The new MRI-friendly heartbeat regulator was recently approved by the US Food and Drug Administration and will be available for use by all of the North Shore- LIJ Health System Electrophysiology programs.
A pacemaker is a small device implanted under the skin (most often in the shoulder area just under the collarbone) and sends electrical pulses to prevent a slow heartbeat. An MRI combines a powerful magnetic field, a computer and radio frequency pulses to produce detailed images of the body’s organs, blood vessels, muscle, joints and tissues.
Until recently, people with pacemakers were advised not to have an MRI because it could interfere with pacemaker operation or damage the device’s internal components, or pose risks to the patient.

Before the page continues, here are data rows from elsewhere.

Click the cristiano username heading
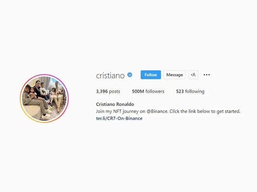257x192 pixels. (110, 75)
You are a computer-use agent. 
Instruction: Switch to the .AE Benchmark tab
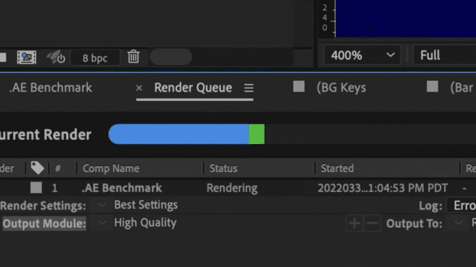tap(51, 87)
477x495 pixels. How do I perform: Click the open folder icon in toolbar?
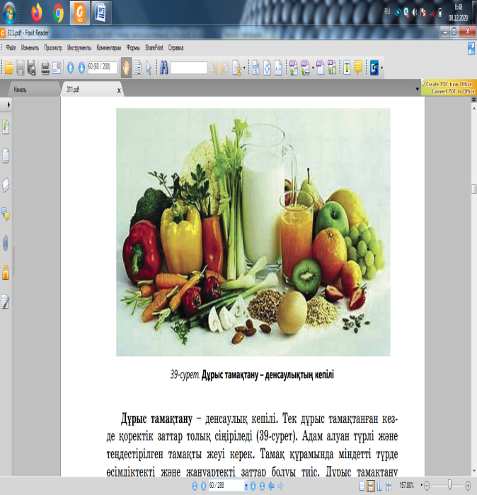click(x=8, y=67)
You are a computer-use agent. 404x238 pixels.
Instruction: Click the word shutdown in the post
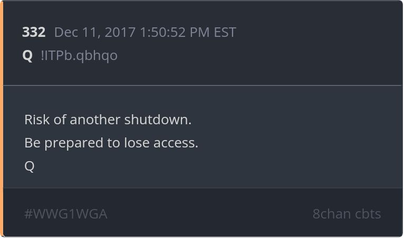[158, 120]
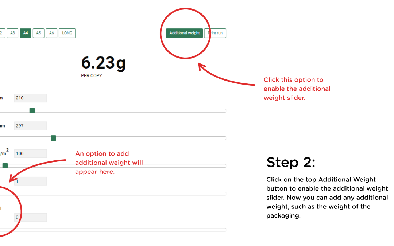
Task: Click the 6.23g per copy result
Action: (103, 63)
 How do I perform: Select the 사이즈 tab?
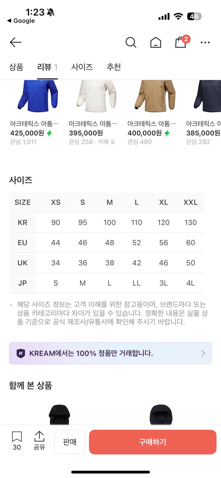(x=82, y=67)
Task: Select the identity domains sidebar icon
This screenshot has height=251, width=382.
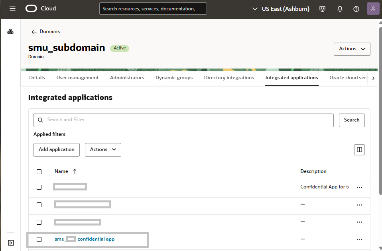Action: (10, 31)
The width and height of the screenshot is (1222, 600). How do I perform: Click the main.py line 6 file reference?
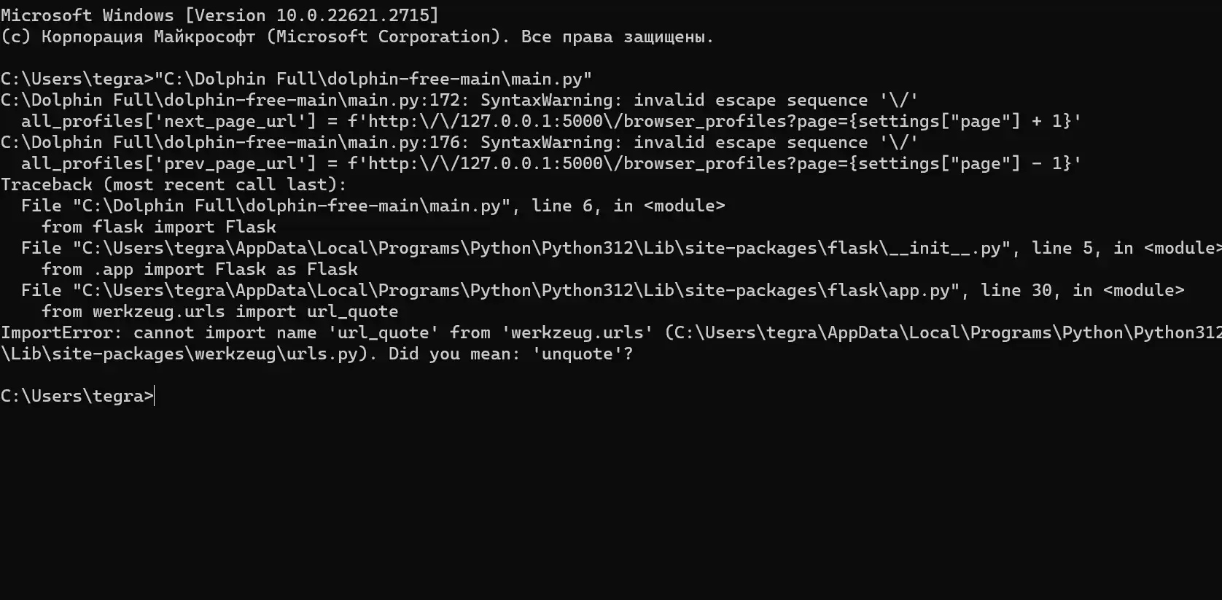point(373,206)
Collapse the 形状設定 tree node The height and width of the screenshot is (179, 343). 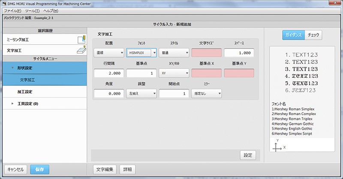click(x=13, y=68)
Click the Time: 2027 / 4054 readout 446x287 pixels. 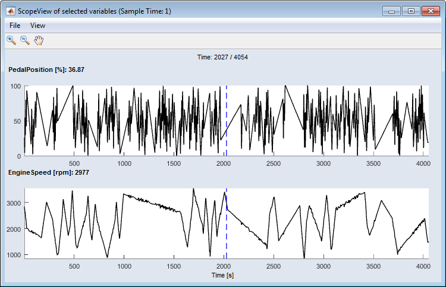pos(223,57)
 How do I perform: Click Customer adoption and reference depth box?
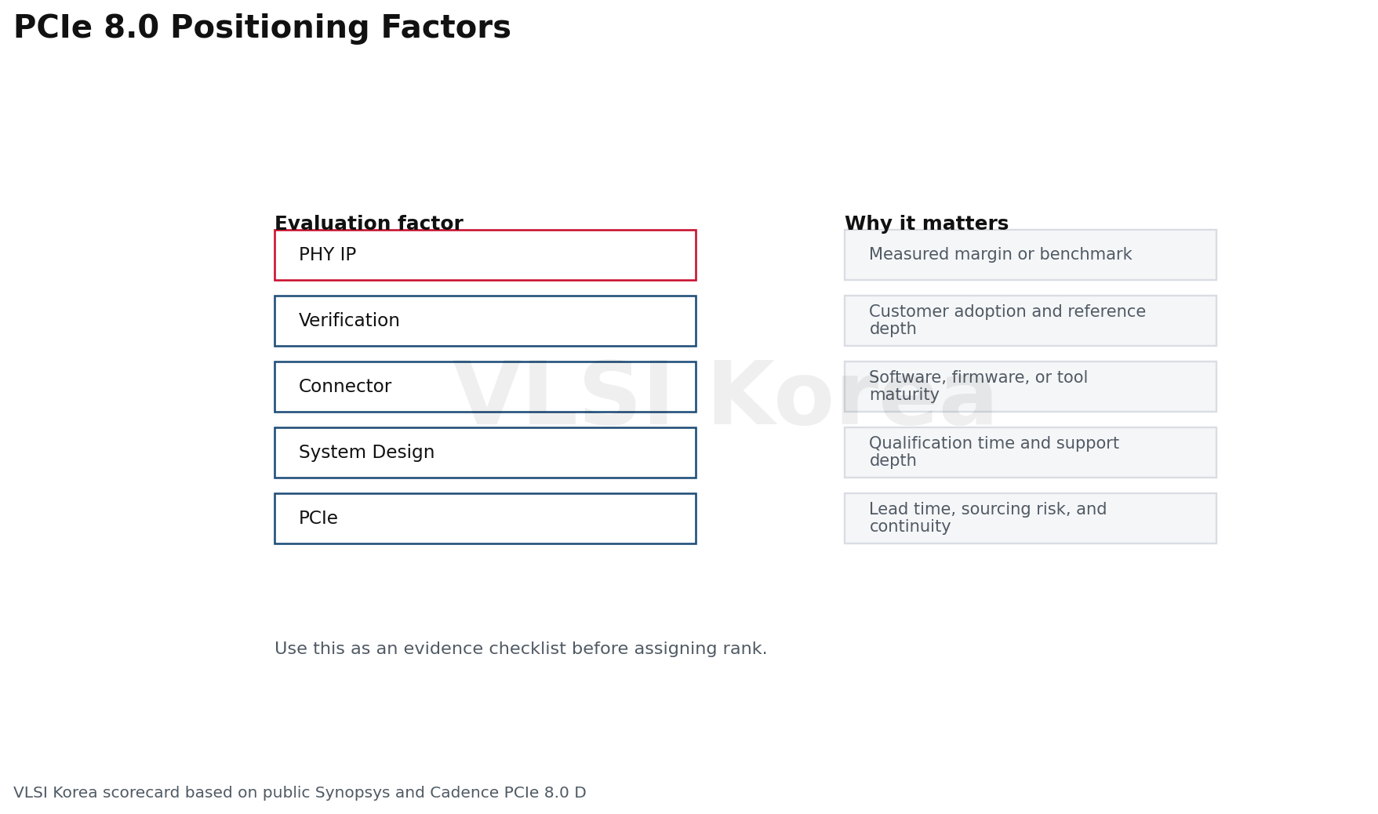1030,321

A new pacemaker, the Revo MRI ™ Sure Scan ® pacing system, developed by Medtronic, Inc., is now compatible with certain MRI procedures.

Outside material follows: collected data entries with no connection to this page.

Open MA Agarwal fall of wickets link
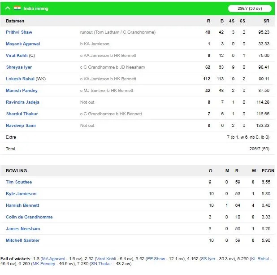 pyautogui.click(x=53, y=259)
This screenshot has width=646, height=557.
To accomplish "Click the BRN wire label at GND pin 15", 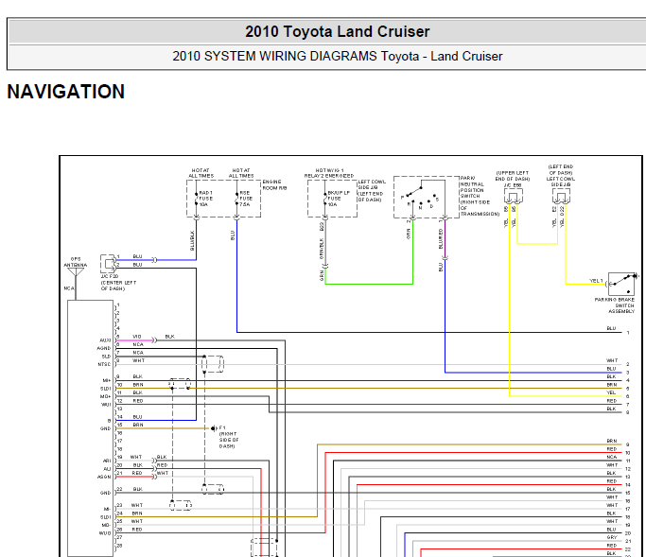I will pyautogui.click(x=138, y=425).
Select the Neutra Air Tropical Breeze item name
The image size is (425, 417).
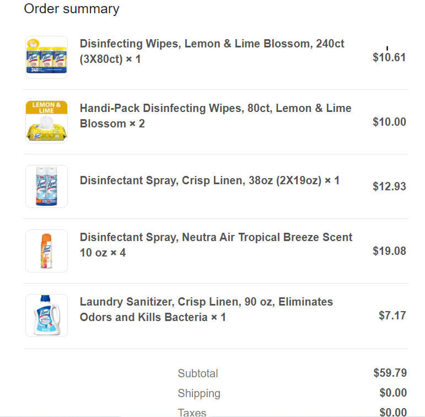216,245
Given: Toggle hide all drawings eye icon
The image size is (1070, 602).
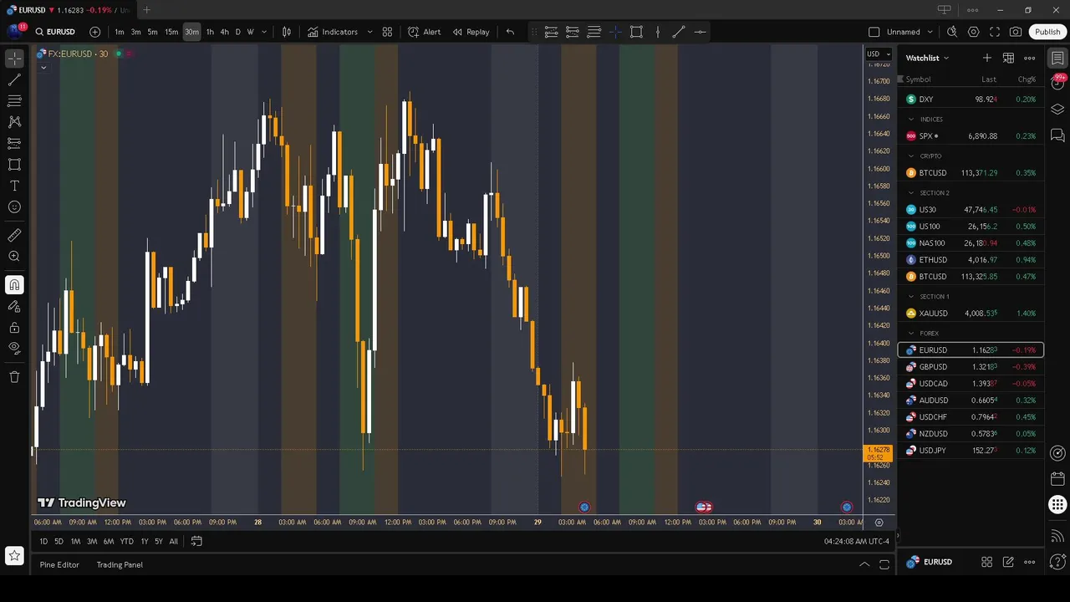Looking at the screenshot, I should (14, 348).
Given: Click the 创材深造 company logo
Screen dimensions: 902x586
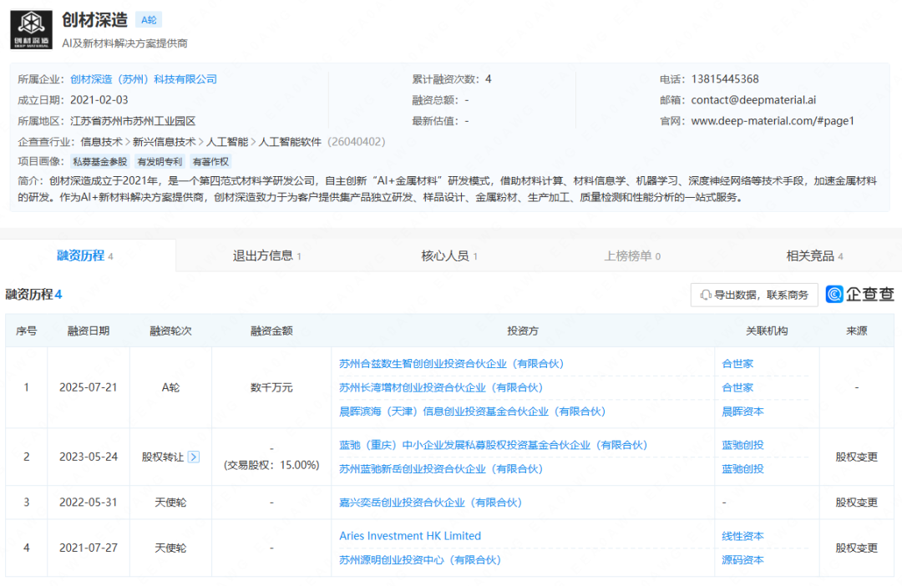Looking at the screenshot, I should coord(31,29).
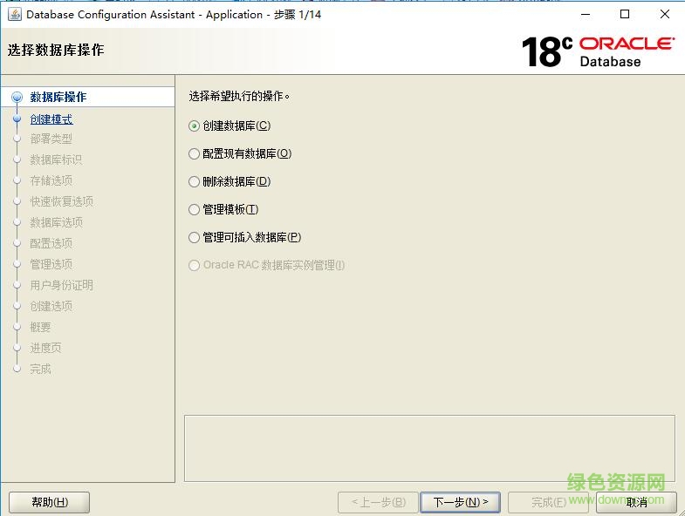Click the 数据库标识 step in sidebar

(x=56, y=160)
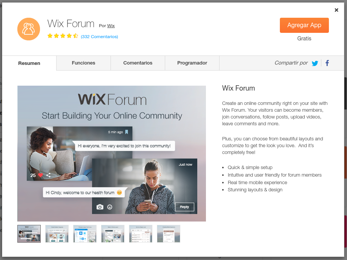The width and height of the screenshot is (347, 260).
Task: Select the Resumen tab
Action: [29, 63]
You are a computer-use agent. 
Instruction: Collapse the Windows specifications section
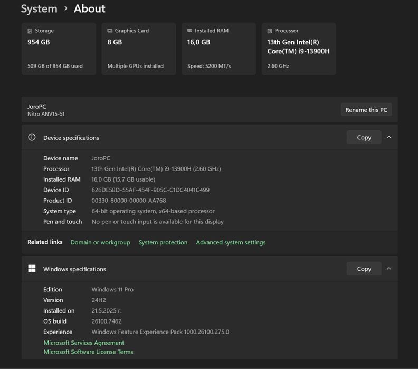[x=389, y=269]
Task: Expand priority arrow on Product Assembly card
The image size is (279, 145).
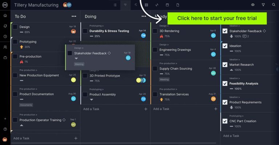Action: click(92, 100)
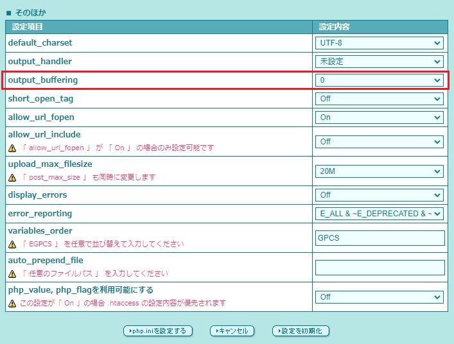
Task: Expand the allow_url_include dropdown
Action: [x=380, y=141]
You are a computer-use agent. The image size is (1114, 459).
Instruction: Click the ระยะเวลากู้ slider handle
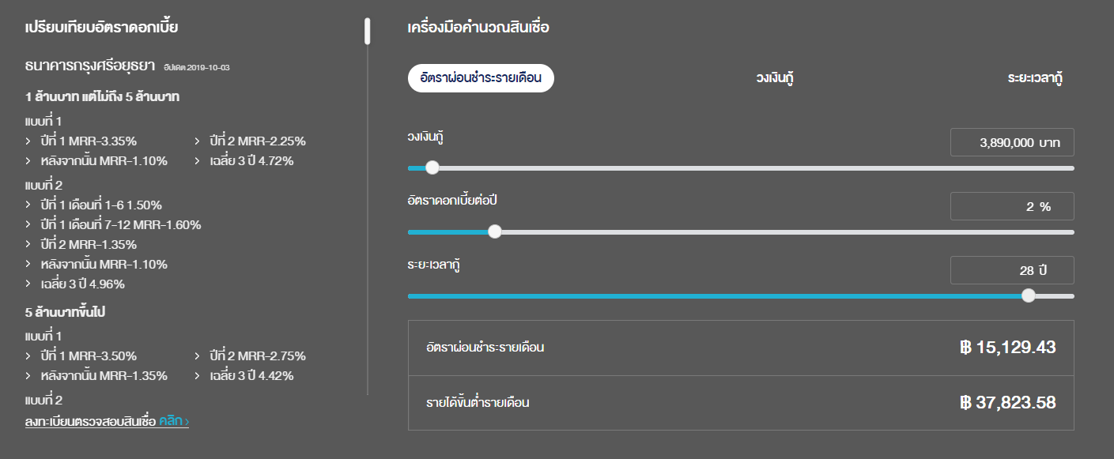[1028, 295]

“For the first time, patients have access to new pacemaker technology that is designed to work safely and effectively in an MRI environment,” said Ram Jadonath, MD, director of electrophysiology at NSUH, and the first electrophysiologist on Long Island to implant the MRI-friendly device. “The Revo pacemaker technology makes a meaningful difference in patients’ lives because they now are able to benefit from the sophisticated diagnostic imaging their physicians need to monitor and treat a variety of diseases and medical conditions.”
The Revo pacemaker was specifically designed to address MRI safety concerns. The device has a built-in function that’s meant to be turned on before a person undergoes an MRI scan. According to Medtronic, the MRI-friendly pacemaker can only be used with specific components that are compatible with the Revo MRI Sure Scan pacing system. Any other combination may result in a hazard to the patient during an MRI scan.

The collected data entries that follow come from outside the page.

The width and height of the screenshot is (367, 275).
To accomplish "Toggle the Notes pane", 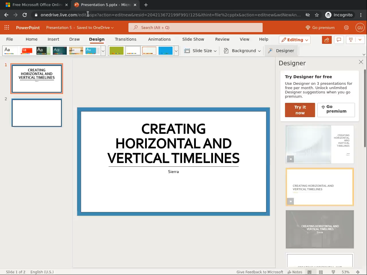I will tap(295, 272).
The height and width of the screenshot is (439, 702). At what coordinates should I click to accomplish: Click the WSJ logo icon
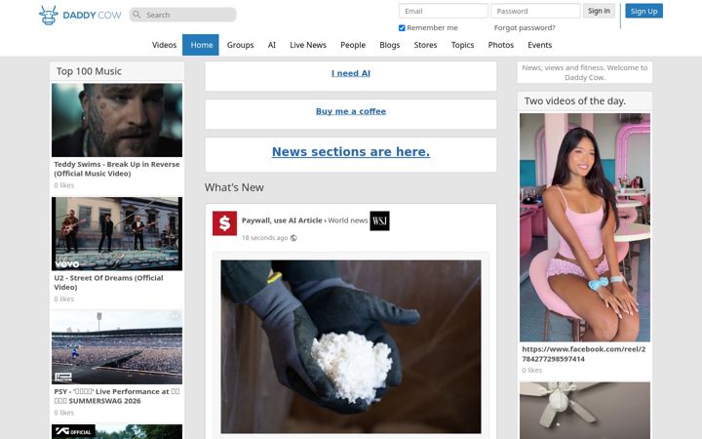pos(379,220)
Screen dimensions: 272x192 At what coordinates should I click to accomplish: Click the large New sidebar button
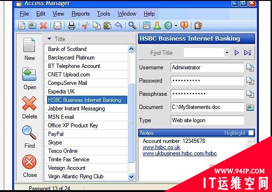(x=30, y=49)
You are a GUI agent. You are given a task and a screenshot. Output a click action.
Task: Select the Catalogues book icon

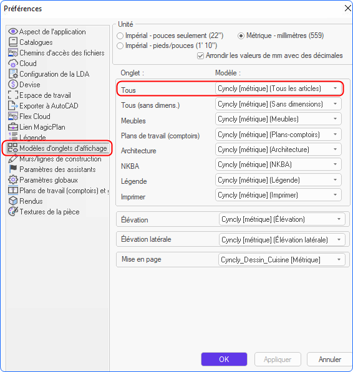pos(13,42)
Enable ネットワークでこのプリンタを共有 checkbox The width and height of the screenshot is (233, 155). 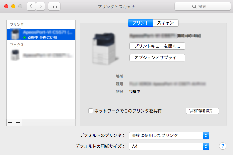[x=91, y=111]
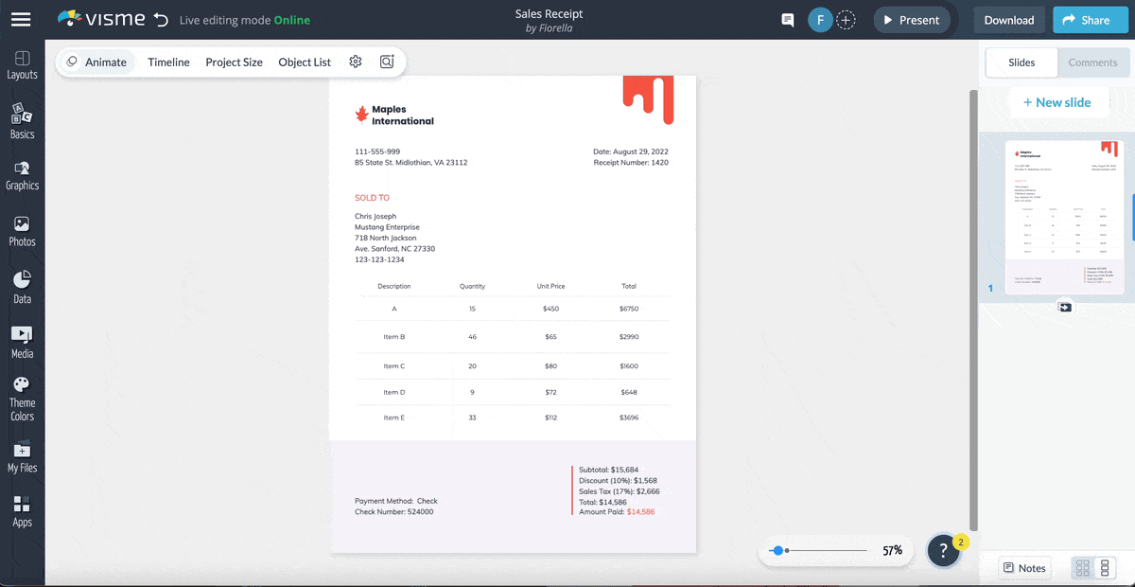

The number of patients with pacemakers is growing while the use of MRI is increasing, especially among older adults. About 40 million MRI scans are performed annually in the United States. MRI is often preferred by physicians because it provides a level of detail and clarity not offered by other soft tissue modalities. Among the 1.5 million Americans with pacemakers, it is estimated that there is a 50 to 75 percent probability that cardiac device patients will be indicated for an MRI over the lifetime of their devices.